Maleche, who is this year's recipient of the Elizabeth Taylor Human Rights Award, has campaigned tirelessly to ensure that human rights is a central component in the fight against the AIDS epidemic.

"Even though we’ve developed new science, policies, we still see people being denied access to treatment, people being jailed for allegedly transmitting HIV to other people (...) that leads to stigma and eventually to discrimination," he says.

Maleche has litigated landmark cases in his native Kenya that have halted the forced sterilization of women living with HIV.

However it was his intervention in August 2010 in preventing three men living with tuberculosis from going to prison that garnered him international recognition.

The men had interrupted their treatment, explains the Kenyan lawer, and as a result, local authorities considered them to be a risk to other people and sentenced them to eight months in prison.

"Stigma remains a problem," he comments. "It is largely caused by fear; fear of getting infected by HIV."

Taking president to court and winning

While transmission of the virus is a concern, Maleche insists a rights-based isolation policy is necessary.

"This particular case that we called 'TB is not a crime' was fundamental," he says.

It led to the Kenyan Ministry of Health launching an isolation policy, which "now ensures that people who interrupt their treatment get people-centred care, and they’re definitely not held in prison," explains Maleche.

Another landmark case took place in December 2016, when the Kenyan High Court declared unconstitutional a presidential directive seeking to collect names of people living with HIV, including names of school going children among others.

"We did write to the head of state [Uhuru Kenyatta] to tell him that his intention in wanting to find children living with HIV and provide them treatment was good, but that the manner in which he sought to get the names, would violate the constitution, the HIV Act and the rights of privacy," insists Maleche.

Their letters remained unanswered. Eventually, he and his colleagues took the case to court and not only did they get the presidential directive overturned but they also obtained a new privacy policy from the National AIDS Council to protect the identity of people living with HIV and AIDS.

Asked whether his legal-based approach would be understood by people with little expertise in law, Maleche replied that "access to justice remains a vital component," but unfortunately is "lost" on many donors.
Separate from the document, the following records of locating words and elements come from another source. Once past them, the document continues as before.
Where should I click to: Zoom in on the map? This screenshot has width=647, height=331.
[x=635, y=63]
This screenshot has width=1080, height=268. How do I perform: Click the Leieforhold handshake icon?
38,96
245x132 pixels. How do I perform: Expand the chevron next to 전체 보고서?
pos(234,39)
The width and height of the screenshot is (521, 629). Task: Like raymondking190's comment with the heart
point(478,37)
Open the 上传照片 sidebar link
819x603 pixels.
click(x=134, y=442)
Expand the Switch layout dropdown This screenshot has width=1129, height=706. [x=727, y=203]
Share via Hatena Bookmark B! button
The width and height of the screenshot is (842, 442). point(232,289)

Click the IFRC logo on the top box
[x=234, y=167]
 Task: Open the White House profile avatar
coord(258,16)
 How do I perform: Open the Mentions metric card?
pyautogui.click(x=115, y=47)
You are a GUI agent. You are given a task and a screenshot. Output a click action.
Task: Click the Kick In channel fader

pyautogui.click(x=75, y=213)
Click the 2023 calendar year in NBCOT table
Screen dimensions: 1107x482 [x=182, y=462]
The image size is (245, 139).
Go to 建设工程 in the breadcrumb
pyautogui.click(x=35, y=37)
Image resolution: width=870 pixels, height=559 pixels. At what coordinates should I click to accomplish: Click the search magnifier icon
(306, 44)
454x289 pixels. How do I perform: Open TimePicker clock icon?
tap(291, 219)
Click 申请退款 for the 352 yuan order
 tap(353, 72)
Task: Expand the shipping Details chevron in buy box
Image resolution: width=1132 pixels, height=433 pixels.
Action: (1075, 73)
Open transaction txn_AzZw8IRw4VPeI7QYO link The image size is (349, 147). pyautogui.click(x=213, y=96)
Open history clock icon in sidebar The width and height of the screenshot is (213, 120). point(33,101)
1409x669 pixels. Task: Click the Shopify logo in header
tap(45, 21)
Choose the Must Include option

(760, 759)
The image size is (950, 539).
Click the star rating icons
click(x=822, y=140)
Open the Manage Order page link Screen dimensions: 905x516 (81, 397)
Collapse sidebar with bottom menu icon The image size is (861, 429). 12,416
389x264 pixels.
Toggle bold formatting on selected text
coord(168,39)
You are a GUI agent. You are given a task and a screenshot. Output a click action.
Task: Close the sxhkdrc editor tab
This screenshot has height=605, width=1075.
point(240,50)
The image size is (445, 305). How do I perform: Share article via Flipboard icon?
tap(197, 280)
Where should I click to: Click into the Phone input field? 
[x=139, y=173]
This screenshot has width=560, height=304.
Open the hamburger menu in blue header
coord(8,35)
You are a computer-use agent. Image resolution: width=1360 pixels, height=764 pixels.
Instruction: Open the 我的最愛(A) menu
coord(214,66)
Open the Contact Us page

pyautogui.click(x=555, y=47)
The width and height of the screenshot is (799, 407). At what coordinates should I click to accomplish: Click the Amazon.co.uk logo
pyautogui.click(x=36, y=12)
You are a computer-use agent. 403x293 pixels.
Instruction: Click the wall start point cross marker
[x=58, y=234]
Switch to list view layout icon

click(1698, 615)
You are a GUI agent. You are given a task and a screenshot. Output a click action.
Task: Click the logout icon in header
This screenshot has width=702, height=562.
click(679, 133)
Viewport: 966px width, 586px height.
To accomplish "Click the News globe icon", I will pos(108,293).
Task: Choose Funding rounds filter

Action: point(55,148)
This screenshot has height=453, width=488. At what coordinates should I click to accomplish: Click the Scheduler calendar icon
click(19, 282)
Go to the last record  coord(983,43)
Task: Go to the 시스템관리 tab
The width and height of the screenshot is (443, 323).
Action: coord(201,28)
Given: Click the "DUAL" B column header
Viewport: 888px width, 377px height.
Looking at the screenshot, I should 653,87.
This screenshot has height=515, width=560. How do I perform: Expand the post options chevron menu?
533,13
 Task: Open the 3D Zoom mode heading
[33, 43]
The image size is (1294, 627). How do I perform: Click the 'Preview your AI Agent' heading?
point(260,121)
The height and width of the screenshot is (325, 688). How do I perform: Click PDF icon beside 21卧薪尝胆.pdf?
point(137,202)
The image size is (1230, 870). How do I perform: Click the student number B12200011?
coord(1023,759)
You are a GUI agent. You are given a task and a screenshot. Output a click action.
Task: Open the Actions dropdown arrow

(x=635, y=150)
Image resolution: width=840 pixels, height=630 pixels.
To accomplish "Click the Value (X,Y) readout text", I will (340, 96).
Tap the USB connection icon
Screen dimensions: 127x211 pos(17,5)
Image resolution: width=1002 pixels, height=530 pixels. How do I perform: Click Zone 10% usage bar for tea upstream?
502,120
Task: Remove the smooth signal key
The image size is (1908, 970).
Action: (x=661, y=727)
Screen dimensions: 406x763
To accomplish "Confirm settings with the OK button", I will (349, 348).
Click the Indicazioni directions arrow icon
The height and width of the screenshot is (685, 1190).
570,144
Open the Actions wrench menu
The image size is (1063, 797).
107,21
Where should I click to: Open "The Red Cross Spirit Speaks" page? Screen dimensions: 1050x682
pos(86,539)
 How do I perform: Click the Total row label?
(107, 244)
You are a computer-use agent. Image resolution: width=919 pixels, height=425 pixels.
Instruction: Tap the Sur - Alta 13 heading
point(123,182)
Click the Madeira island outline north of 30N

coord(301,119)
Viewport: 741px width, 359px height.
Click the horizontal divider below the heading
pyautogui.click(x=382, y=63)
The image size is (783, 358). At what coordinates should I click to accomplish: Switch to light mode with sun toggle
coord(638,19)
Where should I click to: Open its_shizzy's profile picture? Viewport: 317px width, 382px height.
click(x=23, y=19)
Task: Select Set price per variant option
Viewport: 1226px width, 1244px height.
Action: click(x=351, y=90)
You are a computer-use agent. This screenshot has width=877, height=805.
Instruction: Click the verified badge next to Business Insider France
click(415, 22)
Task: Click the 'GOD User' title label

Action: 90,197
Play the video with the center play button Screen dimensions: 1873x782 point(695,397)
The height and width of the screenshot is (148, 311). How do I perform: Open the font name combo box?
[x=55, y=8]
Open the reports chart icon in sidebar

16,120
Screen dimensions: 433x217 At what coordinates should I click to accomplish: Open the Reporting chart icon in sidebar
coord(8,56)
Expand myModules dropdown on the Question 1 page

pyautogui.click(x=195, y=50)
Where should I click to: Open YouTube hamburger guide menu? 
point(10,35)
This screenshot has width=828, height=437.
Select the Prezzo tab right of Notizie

Keeping AIDS fight on track

"Many donors are funding around treatment, but they're forgetting the role of structural barriers that include what kind of legal representation people can get, what kind of accountability mechanisms can you put in the healthcare facilities where these people get their services, whereby if they feel that certain things have gone wrong they have an avenue to raise those concerns," he argues.

"Without those structures in place, it makes it difficult for people to have confidence in their healthcare systems," and ultimately to access treatment, he reckons.

That may delay the ambitious 90-90-90 treatment target of the International Aids conference, that aims to ensure that by 2020, 90% of people living with HIV know about their status, have been diagnosed, and are receiving antiretroviral therapy.

"The 90-90-90 is ambitious, but unless we have more funding, unless we invest more in communities, unless donors live up to their pledges we won't get there," he reckons.

Maleche, who also works with the Global Fund, is hoping that next year's Global Fund replenishment conference in Paris, will raise the funds necessary to keep the eradication of AIDS by 2030, on track.